*Quoted text*.
#####
# Wife asking for divorce



## abc123 (May 23, 2009)

My wife and i have been married for nearly 4 yrs w/ 2 kids (3 yrs, 1 yr), we have had communication problems and i've not met her mark in terms of getting us on a better financial standing. I have tried my best to get us on better financial standing...when things finally started to look good for me workwise and completing an mba...i got laid off from my employer (a large tech company)...no fault of my own...she's upset that for the last 5 years I've not been able to pull us out of our hand to mouth lifestyle, and how others have made it so far. For both of us, we are each other's first love, she wants out, I don't unfortunately or fortunately I feel she is a part of me now. Is there a way to prevent this from happening?


----------



## Sensitive (Mar 29, 2009)
#####
*Provided data*.
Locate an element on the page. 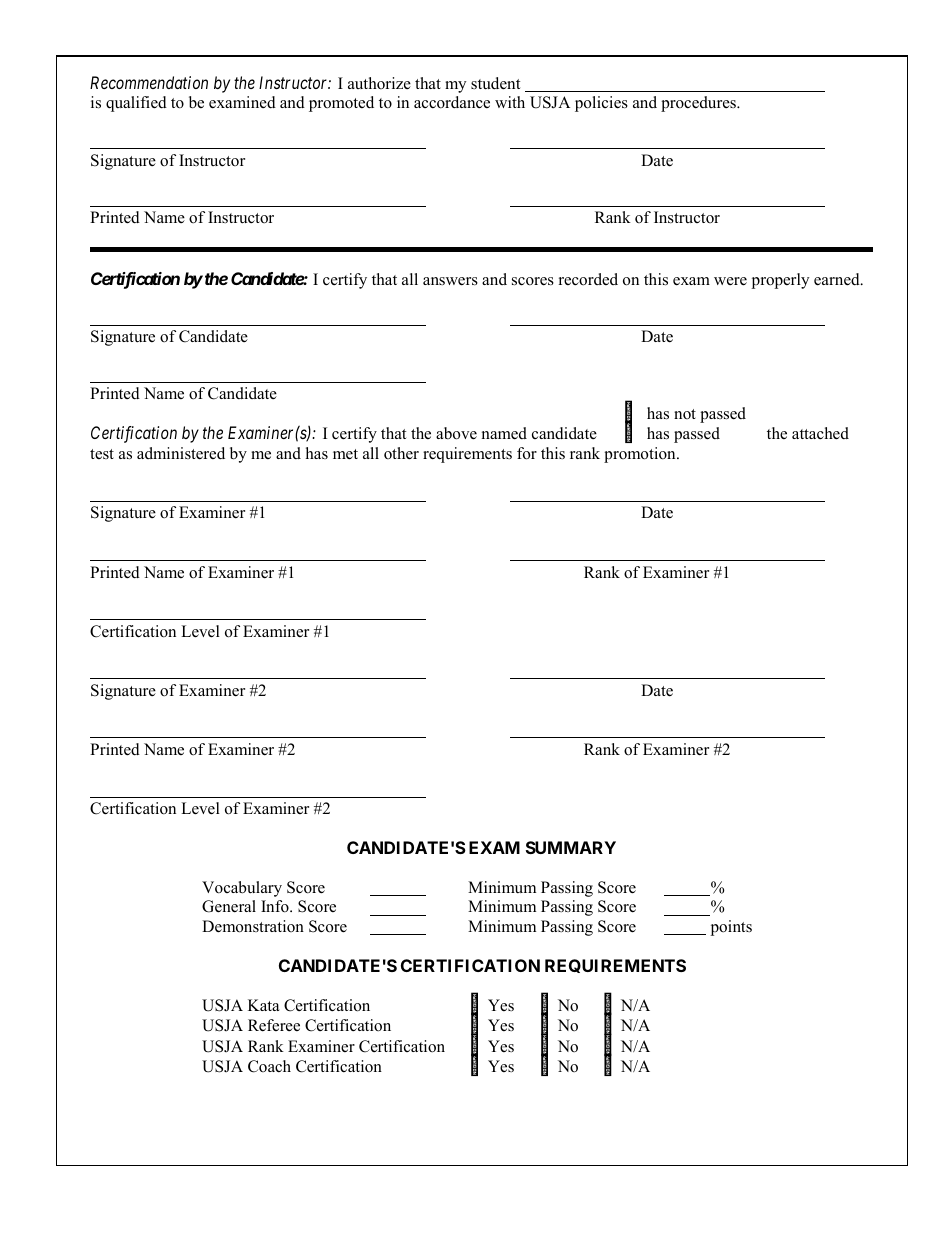 The image size is (952, 1233). above is located at coordinates (456, 433).
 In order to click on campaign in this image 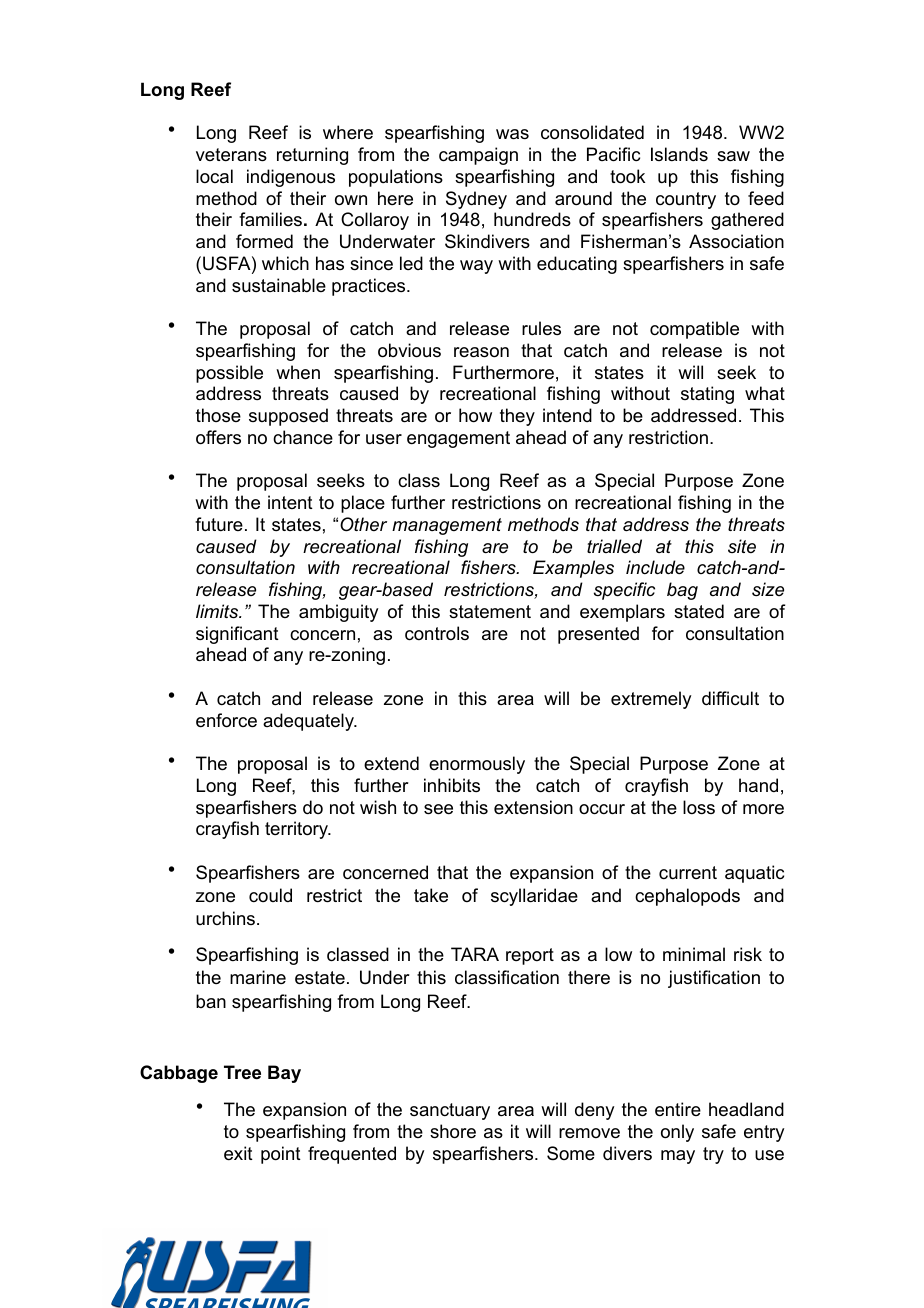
#####
*Requirements*.
A – Print the part of the divorce thread from "My wife and" to "this from happening?".
B – Answer these about the divorce thread:
(i) On what date did abc123 post?
(ii) How long has the poster been married?
(iii) What kind of employer laid the poster off?
C – Resume the forum thread about a wife asking for divorce, starting right after its last line.

*Task results*.
A –
My wife and i have been married for nearly 4 yrs w/ 2 kids (3 yrs, 1 yr), we have had communication problems and i've not met her mark in terms of getting us on a better financial standing. I have tried my best to get us on better financial standing...when things finally started to look good for me workwise and completing an mba...i got laid off from my employer (a large tech company)...no fault of my own...she's upset that for the last 5 years I've not been able to pull us out of our hand to mouth lifestyle, and how others have made it so far. For both of us, we are each other's first love, she wants out, I don't unfortunately or fortunately I feel she is a part of me now. Is there a way to prevent this from happening?

B –
(i) May 23, 2009
(ii) Nearly 4 years
(iii) A large tech company

C –
I scream divorce alot lot when my husband annoys me. Money is a huge stressor. I hope you didn't say you were out of a job for 5 years. Did you also pay your own way through business school? That is also a huge expense. With the kids being so young, I can't imagine her not getting stressed and frustrated. As parents, I think we want the very best for our kids. Many women want to stay home with the kids and delay working fulltime, and really depend on the husband to be the breadwinner. You might need to think outside the box to get a job. I am working nightshift weekends to make ends meet, because hubby can't support me.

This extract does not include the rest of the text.